### What the exercise asks
Starting at the beginning of the data and stopping after the line that contains "click(x=488, y=35)", swap "Twitter" for "blue". Return only those lines, with everything else left unchanged.
══ Supplied records
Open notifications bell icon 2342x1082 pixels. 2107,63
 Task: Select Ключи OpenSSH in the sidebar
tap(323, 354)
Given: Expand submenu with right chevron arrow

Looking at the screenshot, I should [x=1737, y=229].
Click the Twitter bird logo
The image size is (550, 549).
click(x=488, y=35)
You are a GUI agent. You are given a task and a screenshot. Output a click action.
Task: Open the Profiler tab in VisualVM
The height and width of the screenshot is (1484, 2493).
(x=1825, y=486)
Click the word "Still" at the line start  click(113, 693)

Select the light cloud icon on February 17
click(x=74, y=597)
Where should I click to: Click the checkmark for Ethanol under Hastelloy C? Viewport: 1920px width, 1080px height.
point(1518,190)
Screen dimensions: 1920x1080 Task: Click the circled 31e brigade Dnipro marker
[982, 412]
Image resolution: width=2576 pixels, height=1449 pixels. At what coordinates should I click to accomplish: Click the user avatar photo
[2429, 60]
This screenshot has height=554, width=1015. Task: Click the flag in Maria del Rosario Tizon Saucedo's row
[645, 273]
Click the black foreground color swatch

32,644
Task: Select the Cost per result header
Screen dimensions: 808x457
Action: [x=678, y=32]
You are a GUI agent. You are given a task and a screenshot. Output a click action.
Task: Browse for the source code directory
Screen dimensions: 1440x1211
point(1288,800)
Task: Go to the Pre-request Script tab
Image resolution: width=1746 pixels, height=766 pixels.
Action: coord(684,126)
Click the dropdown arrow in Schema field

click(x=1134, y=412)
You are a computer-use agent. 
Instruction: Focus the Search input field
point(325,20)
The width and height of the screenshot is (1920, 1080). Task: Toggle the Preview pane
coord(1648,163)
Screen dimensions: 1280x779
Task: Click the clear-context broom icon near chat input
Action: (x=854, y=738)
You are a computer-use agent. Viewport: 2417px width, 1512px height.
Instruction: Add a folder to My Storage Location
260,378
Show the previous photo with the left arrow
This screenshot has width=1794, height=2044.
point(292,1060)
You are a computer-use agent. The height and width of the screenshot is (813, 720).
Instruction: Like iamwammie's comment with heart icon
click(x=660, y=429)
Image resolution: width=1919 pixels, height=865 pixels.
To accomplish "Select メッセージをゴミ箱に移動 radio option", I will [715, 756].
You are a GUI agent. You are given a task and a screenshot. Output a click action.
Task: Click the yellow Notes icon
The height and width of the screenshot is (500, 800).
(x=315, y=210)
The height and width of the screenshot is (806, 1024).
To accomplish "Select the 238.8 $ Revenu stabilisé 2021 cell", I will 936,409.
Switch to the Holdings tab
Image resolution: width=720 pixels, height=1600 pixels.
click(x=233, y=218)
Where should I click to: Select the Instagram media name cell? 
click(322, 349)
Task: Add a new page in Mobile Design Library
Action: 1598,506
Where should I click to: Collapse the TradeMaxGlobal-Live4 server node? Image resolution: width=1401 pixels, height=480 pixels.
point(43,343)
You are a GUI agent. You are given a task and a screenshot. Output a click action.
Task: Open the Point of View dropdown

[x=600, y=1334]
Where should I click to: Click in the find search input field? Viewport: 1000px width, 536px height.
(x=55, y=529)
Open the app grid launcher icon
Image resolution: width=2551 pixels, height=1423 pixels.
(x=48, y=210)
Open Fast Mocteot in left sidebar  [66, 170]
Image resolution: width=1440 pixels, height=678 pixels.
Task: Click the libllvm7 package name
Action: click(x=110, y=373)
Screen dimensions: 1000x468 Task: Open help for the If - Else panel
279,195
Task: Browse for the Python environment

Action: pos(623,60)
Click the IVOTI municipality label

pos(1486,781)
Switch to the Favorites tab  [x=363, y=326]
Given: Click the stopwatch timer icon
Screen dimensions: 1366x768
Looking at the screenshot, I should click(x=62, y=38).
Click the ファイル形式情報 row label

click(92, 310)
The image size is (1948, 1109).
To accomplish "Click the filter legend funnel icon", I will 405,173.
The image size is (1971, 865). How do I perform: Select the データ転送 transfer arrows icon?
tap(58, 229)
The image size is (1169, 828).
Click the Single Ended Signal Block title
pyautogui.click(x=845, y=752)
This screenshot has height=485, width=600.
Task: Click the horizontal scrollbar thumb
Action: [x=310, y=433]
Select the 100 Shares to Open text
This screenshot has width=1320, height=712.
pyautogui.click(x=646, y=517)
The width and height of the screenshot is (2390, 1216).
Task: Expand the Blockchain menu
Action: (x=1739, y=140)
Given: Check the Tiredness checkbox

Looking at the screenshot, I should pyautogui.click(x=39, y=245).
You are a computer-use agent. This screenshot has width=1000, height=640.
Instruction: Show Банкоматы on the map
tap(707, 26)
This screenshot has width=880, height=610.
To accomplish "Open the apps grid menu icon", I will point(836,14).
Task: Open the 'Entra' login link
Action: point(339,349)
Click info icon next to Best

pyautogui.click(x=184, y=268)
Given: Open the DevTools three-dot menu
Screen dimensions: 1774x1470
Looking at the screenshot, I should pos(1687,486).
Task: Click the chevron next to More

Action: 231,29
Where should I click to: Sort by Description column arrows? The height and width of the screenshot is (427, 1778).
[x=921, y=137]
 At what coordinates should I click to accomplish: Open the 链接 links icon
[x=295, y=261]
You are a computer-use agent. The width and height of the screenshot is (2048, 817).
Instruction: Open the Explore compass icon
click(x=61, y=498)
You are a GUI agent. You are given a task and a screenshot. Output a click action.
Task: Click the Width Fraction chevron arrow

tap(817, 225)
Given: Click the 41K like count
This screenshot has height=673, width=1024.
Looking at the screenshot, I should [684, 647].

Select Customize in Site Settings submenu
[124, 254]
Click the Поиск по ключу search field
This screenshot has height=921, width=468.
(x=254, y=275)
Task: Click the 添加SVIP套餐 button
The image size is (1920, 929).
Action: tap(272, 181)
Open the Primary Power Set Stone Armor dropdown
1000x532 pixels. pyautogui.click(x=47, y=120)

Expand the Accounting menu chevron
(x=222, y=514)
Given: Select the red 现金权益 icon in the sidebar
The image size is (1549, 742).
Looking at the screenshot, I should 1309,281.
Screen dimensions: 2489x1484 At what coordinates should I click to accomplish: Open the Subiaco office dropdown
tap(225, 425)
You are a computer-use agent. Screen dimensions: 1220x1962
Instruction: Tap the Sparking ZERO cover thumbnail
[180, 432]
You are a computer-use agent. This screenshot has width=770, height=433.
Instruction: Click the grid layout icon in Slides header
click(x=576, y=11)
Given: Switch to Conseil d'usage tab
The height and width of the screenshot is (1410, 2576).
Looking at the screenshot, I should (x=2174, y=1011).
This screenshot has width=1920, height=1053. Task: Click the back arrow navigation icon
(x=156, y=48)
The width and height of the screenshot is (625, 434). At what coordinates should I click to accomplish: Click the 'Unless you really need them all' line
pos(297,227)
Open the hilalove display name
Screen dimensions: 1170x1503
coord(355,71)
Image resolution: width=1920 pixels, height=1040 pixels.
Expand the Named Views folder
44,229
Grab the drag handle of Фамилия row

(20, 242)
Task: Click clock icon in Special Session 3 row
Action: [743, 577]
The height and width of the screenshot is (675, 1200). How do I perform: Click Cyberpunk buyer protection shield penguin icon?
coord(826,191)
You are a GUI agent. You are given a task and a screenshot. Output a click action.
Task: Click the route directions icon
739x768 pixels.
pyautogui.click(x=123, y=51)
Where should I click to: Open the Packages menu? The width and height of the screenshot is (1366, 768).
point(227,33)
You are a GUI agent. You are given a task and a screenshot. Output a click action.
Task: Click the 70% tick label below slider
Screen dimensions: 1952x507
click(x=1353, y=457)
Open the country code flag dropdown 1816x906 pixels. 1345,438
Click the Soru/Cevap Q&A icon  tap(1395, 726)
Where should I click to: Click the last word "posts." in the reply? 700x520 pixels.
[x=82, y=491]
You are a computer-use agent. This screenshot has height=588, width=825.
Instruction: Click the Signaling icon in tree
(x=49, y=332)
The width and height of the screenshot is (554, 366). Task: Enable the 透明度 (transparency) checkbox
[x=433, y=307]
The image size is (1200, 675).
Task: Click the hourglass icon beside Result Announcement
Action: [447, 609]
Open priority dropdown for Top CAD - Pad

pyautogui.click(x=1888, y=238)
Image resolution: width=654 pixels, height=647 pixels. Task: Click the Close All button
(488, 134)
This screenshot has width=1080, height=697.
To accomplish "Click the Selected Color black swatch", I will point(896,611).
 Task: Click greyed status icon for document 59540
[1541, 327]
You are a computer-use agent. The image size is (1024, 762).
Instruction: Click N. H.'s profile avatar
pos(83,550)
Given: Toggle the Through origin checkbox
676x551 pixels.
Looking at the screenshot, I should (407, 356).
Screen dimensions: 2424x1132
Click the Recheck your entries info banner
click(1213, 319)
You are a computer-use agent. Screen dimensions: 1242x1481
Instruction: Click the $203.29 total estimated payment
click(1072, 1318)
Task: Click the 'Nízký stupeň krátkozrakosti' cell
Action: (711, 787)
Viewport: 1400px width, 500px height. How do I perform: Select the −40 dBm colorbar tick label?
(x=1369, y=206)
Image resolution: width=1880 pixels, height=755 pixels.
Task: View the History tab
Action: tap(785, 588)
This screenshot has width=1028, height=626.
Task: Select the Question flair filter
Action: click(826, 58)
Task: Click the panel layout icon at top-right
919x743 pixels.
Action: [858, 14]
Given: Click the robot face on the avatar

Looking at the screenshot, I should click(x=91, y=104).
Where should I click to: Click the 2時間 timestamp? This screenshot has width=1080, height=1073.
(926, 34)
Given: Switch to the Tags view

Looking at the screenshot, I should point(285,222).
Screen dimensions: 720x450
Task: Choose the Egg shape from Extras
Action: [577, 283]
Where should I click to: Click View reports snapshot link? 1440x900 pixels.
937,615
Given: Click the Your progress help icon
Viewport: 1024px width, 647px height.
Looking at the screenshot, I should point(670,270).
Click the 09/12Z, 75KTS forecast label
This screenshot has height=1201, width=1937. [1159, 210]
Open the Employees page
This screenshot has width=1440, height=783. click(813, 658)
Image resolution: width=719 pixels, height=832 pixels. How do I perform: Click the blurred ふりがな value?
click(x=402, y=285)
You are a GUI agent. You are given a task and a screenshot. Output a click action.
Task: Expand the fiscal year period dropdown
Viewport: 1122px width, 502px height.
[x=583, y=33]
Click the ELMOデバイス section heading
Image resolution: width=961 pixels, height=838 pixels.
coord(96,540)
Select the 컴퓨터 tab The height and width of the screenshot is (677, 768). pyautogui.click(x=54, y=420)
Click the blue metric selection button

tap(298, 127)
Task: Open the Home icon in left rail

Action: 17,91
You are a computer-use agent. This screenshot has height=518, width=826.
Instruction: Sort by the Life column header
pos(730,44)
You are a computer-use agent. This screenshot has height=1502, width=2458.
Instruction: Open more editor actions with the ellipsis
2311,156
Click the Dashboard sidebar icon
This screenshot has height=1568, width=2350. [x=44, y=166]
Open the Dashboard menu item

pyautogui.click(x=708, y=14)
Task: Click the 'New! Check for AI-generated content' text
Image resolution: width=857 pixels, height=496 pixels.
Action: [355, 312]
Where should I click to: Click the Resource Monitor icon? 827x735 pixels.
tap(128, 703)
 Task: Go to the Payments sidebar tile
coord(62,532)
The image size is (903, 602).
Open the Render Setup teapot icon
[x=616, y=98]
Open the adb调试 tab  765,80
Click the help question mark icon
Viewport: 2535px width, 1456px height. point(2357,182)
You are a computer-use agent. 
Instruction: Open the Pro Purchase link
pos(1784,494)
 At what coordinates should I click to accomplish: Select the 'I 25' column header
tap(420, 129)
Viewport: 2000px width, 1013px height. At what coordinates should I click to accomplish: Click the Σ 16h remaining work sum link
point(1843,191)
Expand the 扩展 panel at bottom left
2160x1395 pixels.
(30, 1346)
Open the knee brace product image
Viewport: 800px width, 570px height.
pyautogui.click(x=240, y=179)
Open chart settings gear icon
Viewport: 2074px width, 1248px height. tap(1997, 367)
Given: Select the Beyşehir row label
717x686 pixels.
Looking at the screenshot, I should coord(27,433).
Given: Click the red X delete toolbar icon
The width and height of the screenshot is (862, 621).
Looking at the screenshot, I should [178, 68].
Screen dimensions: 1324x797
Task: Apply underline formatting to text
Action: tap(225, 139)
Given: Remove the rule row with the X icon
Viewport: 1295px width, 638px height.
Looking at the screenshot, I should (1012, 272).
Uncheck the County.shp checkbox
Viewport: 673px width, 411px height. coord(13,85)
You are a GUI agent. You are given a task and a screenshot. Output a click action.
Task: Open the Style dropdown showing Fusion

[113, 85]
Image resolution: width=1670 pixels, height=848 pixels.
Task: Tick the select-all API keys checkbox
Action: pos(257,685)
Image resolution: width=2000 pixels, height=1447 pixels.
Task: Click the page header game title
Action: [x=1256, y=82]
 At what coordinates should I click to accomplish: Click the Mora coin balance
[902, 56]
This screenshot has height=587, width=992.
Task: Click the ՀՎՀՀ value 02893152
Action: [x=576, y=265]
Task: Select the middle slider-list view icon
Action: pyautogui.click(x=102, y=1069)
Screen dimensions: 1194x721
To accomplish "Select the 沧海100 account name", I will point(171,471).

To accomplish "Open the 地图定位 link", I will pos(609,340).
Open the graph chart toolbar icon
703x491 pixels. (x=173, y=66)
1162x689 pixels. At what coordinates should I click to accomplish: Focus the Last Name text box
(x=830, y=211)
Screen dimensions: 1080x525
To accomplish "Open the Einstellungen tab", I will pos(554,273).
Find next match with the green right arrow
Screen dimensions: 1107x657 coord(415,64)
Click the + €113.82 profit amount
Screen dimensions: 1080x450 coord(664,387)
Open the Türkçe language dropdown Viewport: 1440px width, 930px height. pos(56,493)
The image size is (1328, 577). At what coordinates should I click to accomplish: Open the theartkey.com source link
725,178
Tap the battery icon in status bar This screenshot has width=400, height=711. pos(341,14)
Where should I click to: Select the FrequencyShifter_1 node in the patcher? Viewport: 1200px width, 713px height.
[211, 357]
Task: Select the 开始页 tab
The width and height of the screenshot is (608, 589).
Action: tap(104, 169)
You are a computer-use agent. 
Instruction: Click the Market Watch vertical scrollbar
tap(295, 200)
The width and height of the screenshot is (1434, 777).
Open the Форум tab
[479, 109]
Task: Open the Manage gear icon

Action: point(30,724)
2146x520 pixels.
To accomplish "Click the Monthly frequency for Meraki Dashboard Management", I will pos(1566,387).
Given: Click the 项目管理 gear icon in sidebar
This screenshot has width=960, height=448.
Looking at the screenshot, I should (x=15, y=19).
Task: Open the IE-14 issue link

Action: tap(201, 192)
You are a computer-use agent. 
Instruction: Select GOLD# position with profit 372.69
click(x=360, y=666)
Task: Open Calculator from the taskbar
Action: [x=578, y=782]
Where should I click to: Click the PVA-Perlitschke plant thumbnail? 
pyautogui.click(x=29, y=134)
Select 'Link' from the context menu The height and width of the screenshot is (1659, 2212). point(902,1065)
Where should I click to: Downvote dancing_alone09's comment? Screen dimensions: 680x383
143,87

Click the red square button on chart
════
### Solution for this task
Open notifications bell icon 2342x1082 pixels. 2107,63
 Task: Select Ключи OpenSSH in the sidebar
tap(323, 354)
Given: Expand submenu with right chevron arrow

Looking at the screenshot, I should [x=1737, y=229].
Click the blue bird logo
The image size is (550, 549).
click(x=488, y=35)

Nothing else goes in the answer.